Quando una coppia si separa o divorzia, raramente la questione riguarda solo sentimenti e figli.
Spesso entrano in gioco case, conti, mutui e promesse fatte negli anni. Per questo, in passato, molti cercavano di risolvere tutto nello stesso processo, chiedendo al giudice di affrontare anche le questioni economiche e patrimoniali. Oggi non è più possibile. Lo ha recentemente spiegato in una sentenza il Tribunale di Castrovillari (1).
Una coppia, dopo la separazione, aveva concordato di trasferire la proprietà di una casa alla figlia minore. Quando la moglie ha chiesto il divorzio, ha chiesto al giudice di disporre anche quel trasferimento, visto che il marito non aveva mantenuto la promessa. Il giudice, però, ha dichiarato inammissibile la domanda. Secondo il tribunale, quella richiesta non riguardava la separazione o il divorzio in senso stretto, ma un vero e proprio trasferimento di proprietà, che deve essere trattato con un diverso procedimento. La causa si è quindi fermata su questo punto: il giudice ha deciso solo sugli aspetti familiari (figlia, casa familiare, assegno), lasciando fuori tutto ciò che attiene ai beni e ai rapporti patrimoniali tra i coniugi.
La riforma Cartabia ha introdotto un rito unico per la famiglia per semplificare e velocizzare i giudizi.
L’obiettivo è concentrare l’attenzione del giudice sulle questioni personali e genitoriali, evitando che il processo venga rallentato da perizie, testimoni o contrasti economici che possono durare anni.
Le questioni di denaro o di proprietà, invece, devono essere trattate in un processo civile separato, davanti allo stesso tribunale ma con regole diverse.
Chi si separa oggi deve sapere che:
1️⃣ Nel giudizio di separazione o divorzio si discutono solo i diritti della famiglia (figli, assegni, casa, affidamento).
2️⃣ Tutte le altre richieste, come la divisione di beni, i rimborsi o i danni, devono essere fatte con un’altra causa.
3️⃣ Gli accordi economici presi in passato possono essere fatti valere, ma non “trascinati” automaticamente nel processo di separazione.

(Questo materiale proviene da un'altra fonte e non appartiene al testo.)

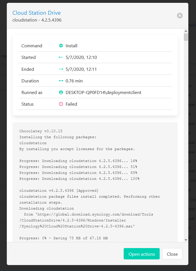Click the vertical scrollbar thumb

pos(186,37)
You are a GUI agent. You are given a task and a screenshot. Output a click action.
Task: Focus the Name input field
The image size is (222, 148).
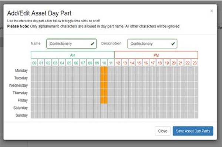(71, 44)
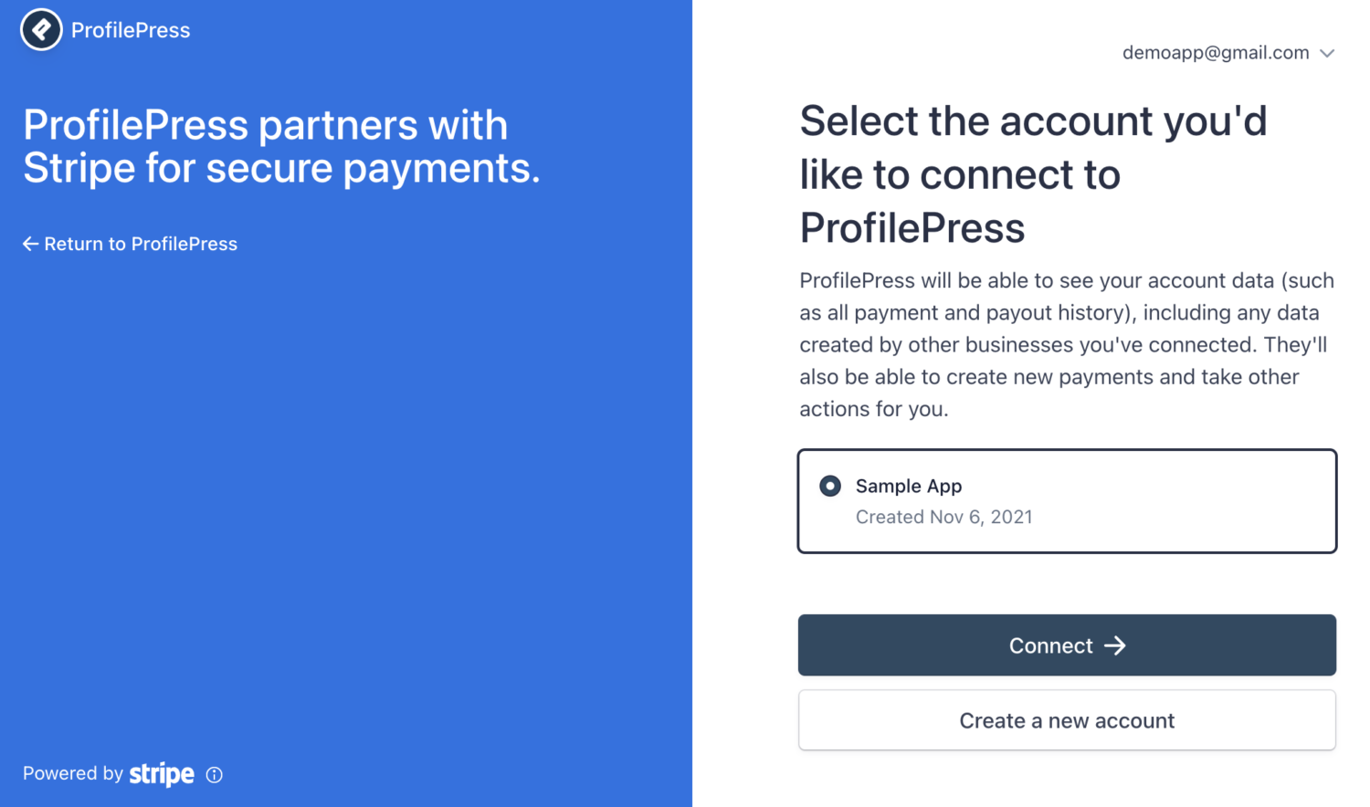1370x807 pixels.
Task: Click the info icon beside Stripe logo
Action: pyautogui.click(x=215, y=775)
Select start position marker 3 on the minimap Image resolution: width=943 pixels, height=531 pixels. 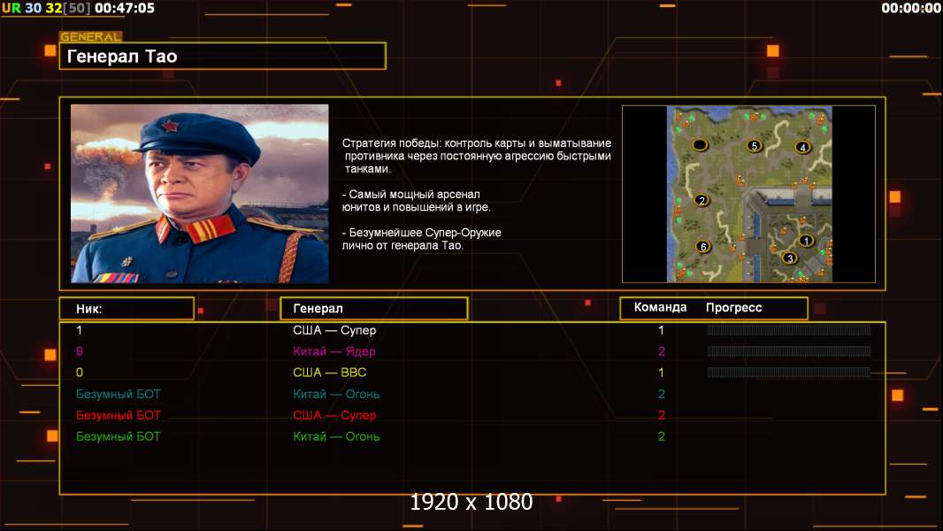point(790,258)
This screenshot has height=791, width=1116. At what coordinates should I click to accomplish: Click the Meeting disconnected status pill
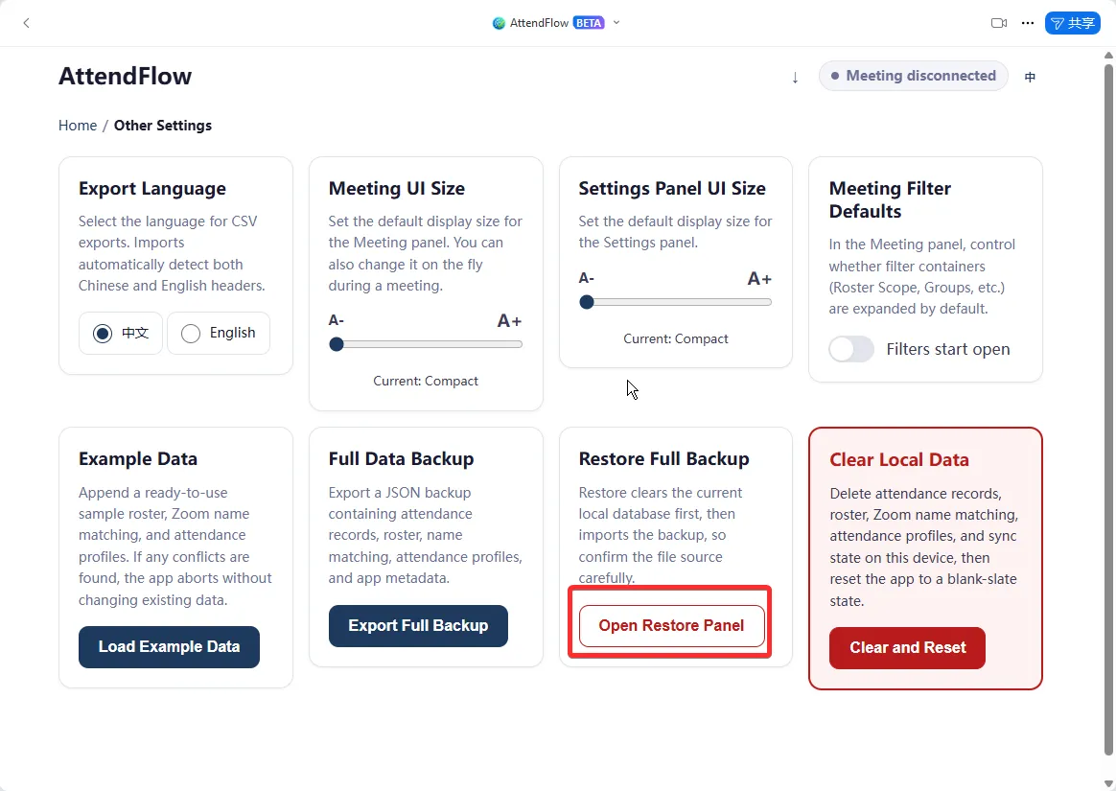pos(913,76)
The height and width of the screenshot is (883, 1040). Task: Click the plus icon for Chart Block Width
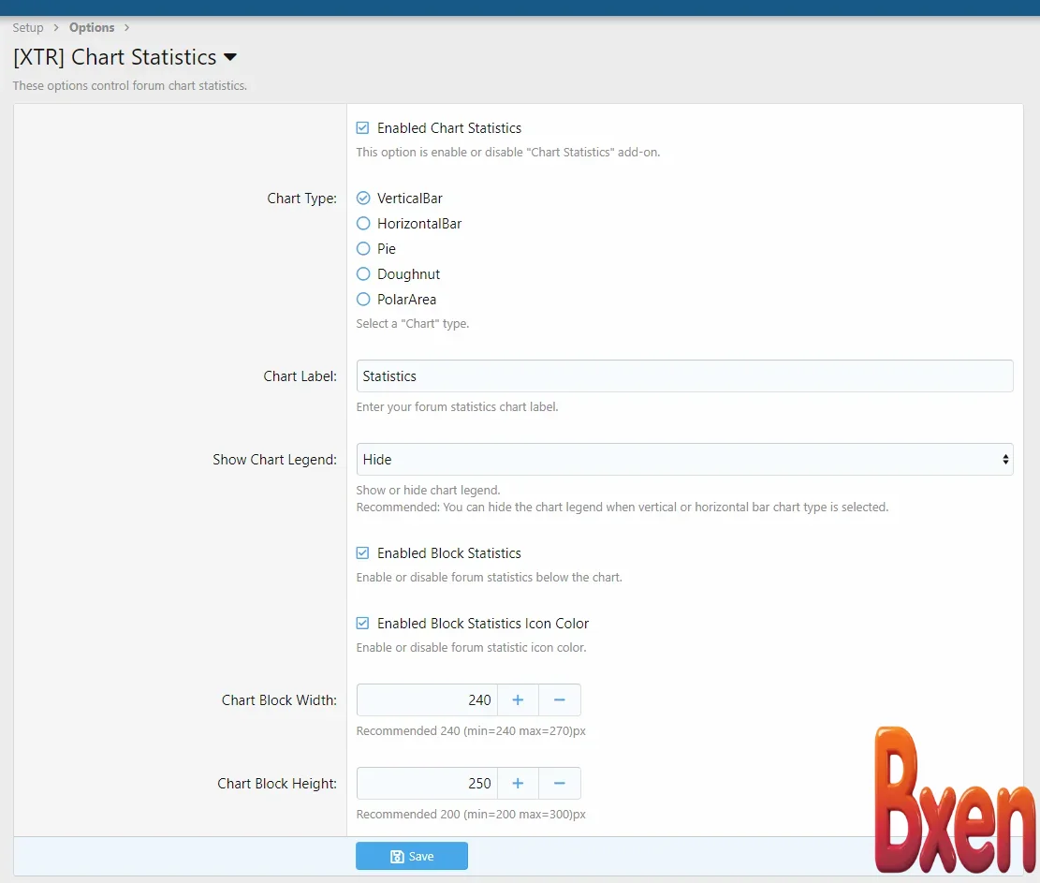point(518,700)
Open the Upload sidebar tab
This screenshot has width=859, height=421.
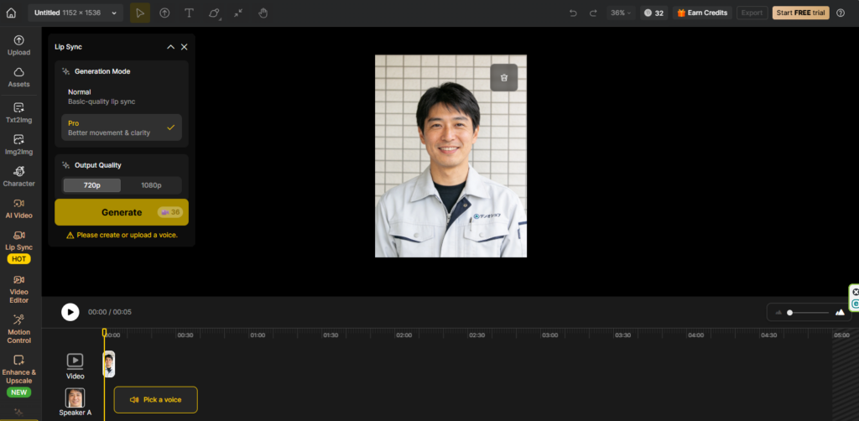pyautogui.click(x=18, y=45)
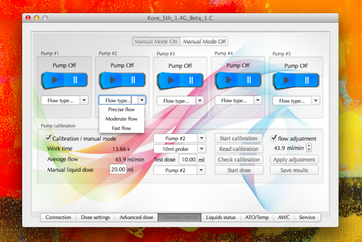Disable the flow adjustment checkbox
This screenshot has width=362, height=242.
coord(274,138)
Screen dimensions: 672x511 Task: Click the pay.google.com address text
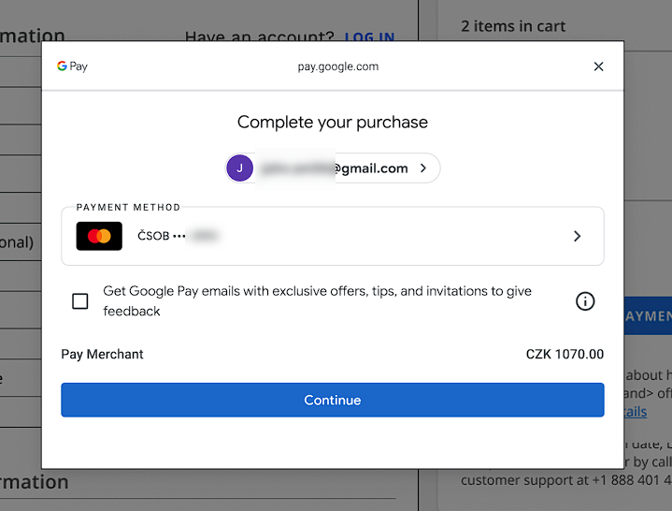tap(337, 66)
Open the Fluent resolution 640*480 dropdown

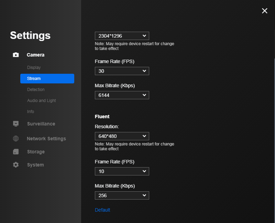(x=122, y=136)
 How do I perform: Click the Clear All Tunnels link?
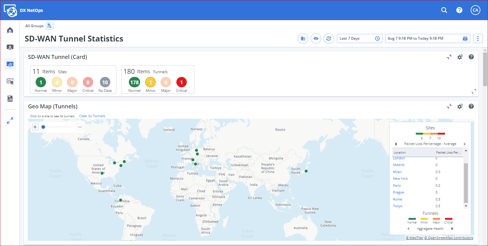(92, 116)
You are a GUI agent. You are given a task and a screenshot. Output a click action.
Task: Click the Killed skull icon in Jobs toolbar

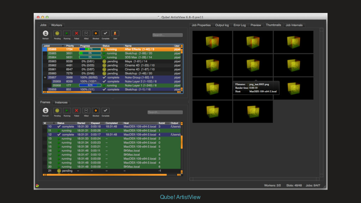pos(86,33)
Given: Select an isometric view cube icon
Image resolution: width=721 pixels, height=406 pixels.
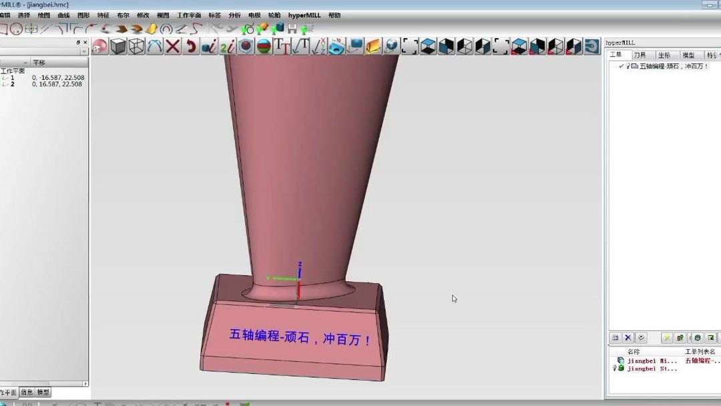Looking at the screenshot, I should click(447, 45).
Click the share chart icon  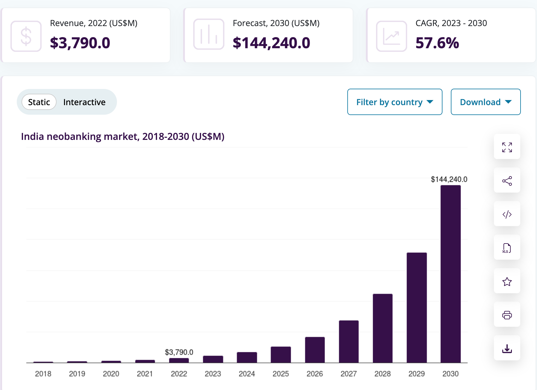(507, 181)
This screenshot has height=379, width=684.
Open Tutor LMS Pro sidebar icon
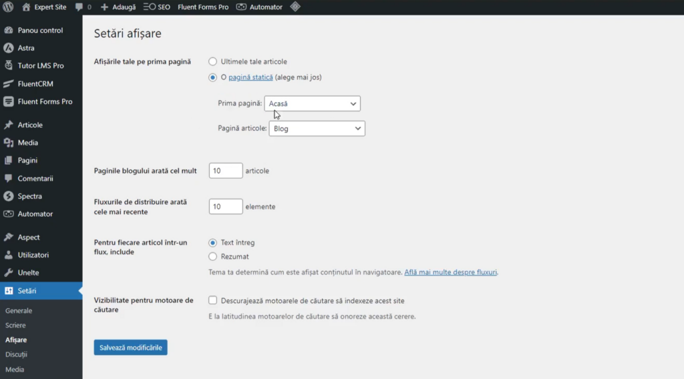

Questa distinzione serve a rendere più rapida, chiara e protettiva la giustizia familiare, specialmente quando ci sono minori.
La separazione o il divorzio servono per regolare la fine del matrimonio: chi resta nella casa, come gestire i figli, se c’è un assegno da pagare o no. Sono processi che devono concentrarsi su questi punti, e su questi soltanto. Se invece un coniuge vuole chiedere qualcosa di diverso — per esempio: “ridammi i soldi che ti ho prestato”, “mi devi risarcire per il male che mi hai fatto”, “voglio la mia parte di un investimento comune” — non può inserire queste richieste nel fascicolo della separazione.
Deve aprire una causa separata, con atti diversi e un giudice diverso, proprio per evitare che tutto si mescoli e che il processo principale si allunghi inutilmente.
Perché molti non lo sanno e rischiano di perdere tempo e denaro. Se in una causa di separazione inserisci anche una domanda “endofamiliare” (cioè rivolta all’altro coniuge per fatti accaduti nel matrimonio ma non connessi alla separazione), il giudice la dichiara inammissibile: significa che non la esamina nemmeno. Dovrai riproporla in un altro processo. In pratica, due errori: un atto inutile e mesi di attesa buttati via. La vicenda di Castrovillari insegna che non basta avere ragione: bisogna anche chiederla nel modo giusto. Sapere dove e come proporre le proprie richieste è il primo passo per ottenere una tutela effettiva.
Ricorda: ““Ogni diritto ha la sua sede, ogni processo il suo equilibrio.”